Deuxièmes au classement mondial et portées par la ferveur encore vive de leur médaille d’argent décrochée aux Jeux Olympiques de Paris 2024, les joueuses de l’équipe de France de basketball abordent la Coupe du monde 2026 (du 4 au 13 septembre à Berlin) avec des ambitions assumées.
Une malédiction mondiale à balayer
Pour mesurer l’enjeu du rendez-vous berlinois, un détour par les archives s’impose. La seule et unique médaille mondiale récoltée par l’équipe de France féminine remonte à 1953 (du bronze lors du tournoi inaugural au Chili). Une éternité à l’échelle du sport moderne.
Depuis, le parcours tricolore en Coupe du monde ressemble à un scénario cruellement répétitif : six éliminations consécutives au stade des quarts de finale. Un plafond de verre psychologique et tactique que le sélectionneur Jean-Aimé Toupane et ses joueuses entendent fermement faire sauter.
« C’est une motivation pour nous. C’est sûr qu’on ne va pas sur un terrain conquis. On est capable, comme on l’a montré par le passé, mais rien n’est gagné », explique Jean-Aimé Toupane. L’objectif avoué par la direction technique et la Manager Générale Céline Dumerc est clair : viser au minimum le dernier carré pour sécuriser un podium.
Le trident français : leadership, magie et dimension physique
Pour concrétiser cette ambition, la France s’appuie sur une ossature de huit vice-championnes olympiques, bonifiée par une alchimie rare entre cadres d’expérience et talents émergents. Désormais investie du brassard de capitaine, Gabby Williams incarne l’âme défensive et l’agressivité offensive du groupe. Capable d’éteindre la meilleure attaquante adverse tout en insufflant le rythme sur transition, son leadership est le garant de la sérénité tricolore dans les moments chauds.

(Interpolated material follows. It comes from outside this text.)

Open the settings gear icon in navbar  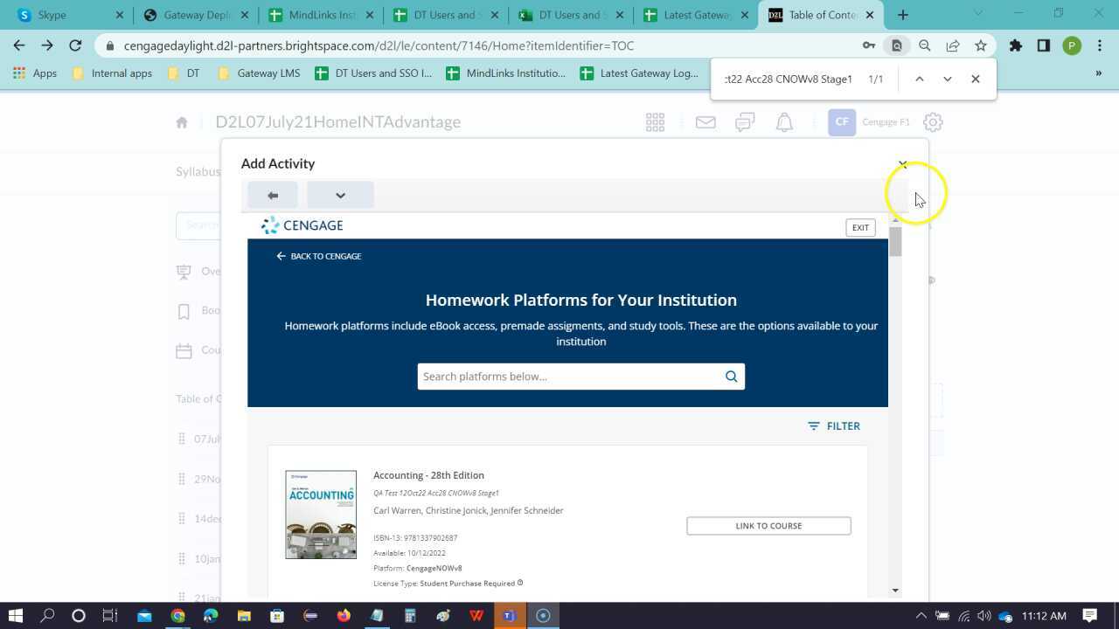tap(933, 122)
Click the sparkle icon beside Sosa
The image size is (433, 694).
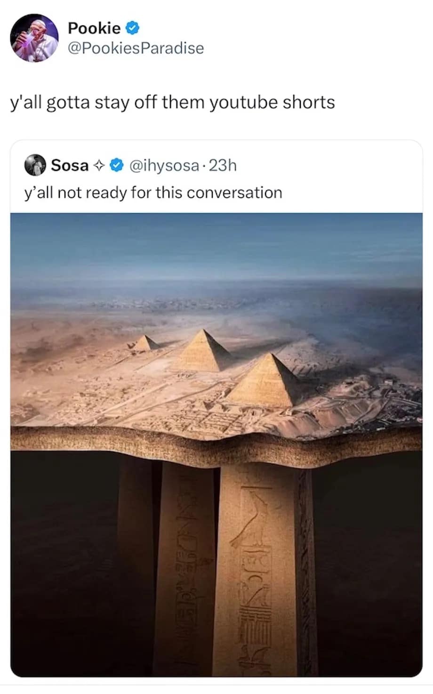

Joueuse imprévisible par excellence, Marine Johannès apporte cette touche d’instinct capable de faire basculer n’importe quelle défense organisée. Son tir longue distance et sa vision du jeu restent des armes de destruction massive face aux blocs défensifs serrés de la FIBA.
Au secteur intérieur, l’émergence de la jeune Dominique Malonga offre un profil athlétique et une protection de cercle que la France a rarement possédés à ce niveau d’impact. Sa montée en puissance dans l’impact physique sous le panneau sera décisive contre des nations denses comme l’Australie ou la Chine.
L’Équipe de France ne se déplace plus en outsider timide. Avec un collectif rodé aux joutes internationales au sommet et un banc d’une profondeur inédite, la sélection tricolore possède toutes les cartes en main pour marquer l’histoire du basket français et ramener une médaille mondiale attendue depuis plus de 70 ans. Première marche de cette quête ce vendredi face à la Hongrie (21h).